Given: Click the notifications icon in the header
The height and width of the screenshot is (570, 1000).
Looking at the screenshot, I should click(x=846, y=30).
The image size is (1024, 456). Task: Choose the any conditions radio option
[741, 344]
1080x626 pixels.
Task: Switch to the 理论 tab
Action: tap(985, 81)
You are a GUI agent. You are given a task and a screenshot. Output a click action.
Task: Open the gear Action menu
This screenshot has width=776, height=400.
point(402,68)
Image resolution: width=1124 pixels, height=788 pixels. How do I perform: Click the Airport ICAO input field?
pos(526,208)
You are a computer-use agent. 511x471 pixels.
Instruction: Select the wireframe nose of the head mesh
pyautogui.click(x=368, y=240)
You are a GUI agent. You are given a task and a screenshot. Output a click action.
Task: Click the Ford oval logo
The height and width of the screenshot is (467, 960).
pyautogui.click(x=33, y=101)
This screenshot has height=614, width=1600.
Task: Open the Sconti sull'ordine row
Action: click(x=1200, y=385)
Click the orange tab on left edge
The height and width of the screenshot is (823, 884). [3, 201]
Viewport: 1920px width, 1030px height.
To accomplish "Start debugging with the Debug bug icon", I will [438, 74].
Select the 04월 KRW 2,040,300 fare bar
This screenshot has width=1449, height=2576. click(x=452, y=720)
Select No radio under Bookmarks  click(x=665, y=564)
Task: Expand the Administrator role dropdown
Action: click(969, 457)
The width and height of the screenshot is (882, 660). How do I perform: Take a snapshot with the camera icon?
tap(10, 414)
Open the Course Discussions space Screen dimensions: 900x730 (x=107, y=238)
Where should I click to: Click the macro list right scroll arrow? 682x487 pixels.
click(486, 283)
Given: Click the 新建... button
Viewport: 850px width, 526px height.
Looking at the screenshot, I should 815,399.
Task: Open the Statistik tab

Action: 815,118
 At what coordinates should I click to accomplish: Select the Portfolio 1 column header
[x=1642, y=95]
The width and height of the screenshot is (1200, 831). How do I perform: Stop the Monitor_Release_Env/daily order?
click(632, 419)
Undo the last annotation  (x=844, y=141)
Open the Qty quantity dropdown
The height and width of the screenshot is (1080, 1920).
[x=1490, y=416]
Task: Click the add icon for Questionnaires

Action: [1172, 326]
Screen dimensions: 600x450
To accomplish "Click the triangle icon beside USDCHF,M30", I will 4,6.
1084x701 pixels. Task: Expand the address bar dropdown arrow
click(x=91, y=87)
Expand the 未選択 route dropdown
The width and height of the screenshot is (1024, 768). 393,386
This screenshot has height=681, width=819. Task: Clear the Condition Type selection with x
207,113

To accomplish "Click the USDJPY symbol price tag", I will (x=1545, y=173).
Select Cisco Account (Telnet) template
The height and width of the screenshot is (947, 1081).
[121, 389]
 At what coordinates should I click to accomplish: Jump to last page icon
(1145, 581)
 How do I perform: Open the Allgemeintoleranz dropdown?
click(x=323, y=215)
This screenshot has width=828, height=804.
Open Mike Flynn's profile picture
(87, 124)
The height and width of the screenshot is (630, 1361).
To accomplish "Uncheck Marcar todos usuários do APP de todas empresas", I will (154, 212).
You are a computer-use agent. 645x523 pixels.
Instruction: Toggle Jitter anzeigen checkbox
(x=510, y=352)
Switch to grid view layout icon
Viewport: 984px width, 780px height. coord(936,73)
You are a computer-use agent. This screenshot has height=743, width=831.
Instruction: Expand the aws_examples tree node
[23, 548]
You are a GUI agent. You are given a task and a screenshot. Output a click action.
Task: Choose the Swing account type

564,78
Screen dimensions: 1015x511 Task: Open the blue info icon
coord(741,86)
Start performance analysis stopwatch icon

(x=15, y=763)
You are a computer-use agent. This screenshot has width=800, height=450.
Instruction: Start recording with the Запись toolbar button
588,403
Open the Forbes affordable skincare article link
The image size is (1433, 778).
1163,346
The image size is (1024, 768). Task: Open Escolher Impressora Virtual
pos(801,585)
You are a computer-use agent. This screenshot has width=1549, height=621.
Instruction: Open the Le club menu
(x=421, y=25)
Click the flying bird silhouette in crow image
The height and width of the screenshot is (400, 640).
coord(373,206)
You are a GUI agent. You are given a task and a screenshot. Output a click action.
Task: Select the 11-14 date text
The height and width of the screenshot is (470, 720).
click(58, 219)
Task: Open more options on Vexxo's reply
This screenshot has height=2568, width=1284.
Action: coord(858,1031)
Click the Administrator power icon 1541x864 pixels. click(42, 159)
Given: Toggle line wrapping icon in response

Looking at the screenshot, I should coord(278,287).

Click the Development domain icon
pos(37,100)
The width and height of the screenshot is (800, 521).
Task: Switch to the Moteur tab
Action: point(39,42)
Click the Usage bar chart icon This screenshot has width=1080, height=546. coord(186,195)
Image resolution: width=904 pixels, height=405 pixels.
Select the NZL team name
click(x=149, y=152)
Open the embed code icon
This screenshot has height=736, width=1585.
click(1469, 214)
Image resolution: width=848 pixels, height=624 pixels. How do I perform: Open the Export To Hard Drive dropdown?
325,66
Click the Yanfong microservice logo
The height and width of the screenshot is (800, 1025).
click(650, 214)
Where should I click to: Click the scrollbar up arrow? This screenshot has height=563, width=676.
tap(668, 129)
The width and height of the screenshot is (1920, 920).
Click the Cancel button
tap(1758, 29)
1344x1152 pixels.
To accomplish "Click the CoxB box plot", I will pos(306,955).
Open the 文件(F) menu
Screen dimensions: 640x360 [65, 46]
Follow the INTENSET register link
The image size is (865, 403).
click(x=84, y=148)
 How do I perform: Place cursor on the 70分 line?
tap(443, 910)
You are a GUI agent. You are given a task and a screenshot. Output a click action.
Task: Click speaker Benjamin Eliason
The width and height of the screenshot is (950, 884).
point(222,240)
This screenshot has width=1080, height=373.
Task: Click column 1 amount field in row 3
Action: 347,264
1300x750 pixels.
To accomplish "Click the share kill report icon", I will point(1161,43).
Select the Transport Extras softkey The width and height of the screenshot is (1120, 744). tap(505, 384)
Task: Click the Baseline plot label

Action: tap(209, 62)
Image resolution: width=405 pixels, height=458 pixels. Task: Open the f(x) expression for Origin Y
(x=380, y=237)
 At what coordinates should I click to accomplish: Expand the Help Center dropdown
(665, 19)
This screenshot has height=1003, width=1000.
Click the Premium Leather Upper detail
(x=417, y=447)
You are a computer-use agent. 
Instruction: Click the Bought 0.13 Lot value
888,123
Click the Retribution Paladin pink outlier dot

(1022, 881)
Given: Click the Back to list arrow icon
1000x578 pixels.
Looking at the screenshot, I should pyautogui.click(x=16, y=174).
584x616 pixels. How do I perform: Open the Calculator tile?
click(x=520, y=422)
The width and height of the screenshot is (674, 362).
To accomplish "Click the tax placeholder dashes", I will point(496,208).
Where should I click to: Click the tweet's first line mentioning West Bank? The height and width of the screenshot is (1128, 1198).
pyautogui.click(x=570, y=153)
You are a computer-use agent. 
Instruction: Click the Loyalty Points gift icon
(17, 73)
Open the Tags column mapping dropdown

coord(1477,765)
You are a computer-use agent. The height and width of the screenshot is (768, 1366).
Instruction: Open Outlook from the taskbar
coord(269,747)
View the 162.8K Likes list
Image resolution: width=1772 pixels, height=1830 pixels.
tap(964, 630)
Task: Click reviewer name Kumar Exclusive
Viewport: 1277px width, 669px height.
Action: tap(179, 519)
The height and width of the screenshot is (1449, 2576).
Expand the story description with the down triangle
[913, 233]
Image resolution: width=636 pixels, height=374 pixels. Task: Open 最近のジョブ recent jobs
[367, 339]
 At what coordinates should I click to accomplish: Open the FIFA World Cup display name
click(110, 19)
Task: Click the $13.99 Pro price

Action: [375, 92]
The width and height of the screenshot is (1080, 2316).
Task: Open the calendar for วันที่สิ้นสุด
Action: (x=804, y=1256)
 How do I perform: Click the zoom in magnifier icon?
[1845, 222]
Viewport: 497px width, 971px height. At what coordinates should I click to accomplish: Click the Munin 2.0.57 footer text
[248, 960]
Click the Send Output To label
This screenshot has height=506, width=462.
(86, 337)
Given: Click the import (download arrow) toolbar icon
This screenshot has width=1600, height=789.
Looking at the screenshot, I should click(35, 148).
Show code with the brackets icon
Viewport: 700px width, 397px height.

What the task requires: Pick from the records each line that contains the word "will" and show it.

Worked solution:
To accomplish "Start debugging with the Debug bug icon", I will [438, 74].
To accomplish "Click the triangle icon beside USDCHF,M30", I will 4,6.
To accomplish "Click the USDJPY symbol price tag", I will (x=1545, y=173).
To accomplish "Uncheck Marcar todos usuários do APP de todas empresas", I will (154, 212).
To accomplish "Click the CoxB box plot", I will pos(306,955).
To accomplish "Click the share kill report icon", I will point(1161,43).
To accomplish "Click the tax placeholder dashes", I will point(496,208).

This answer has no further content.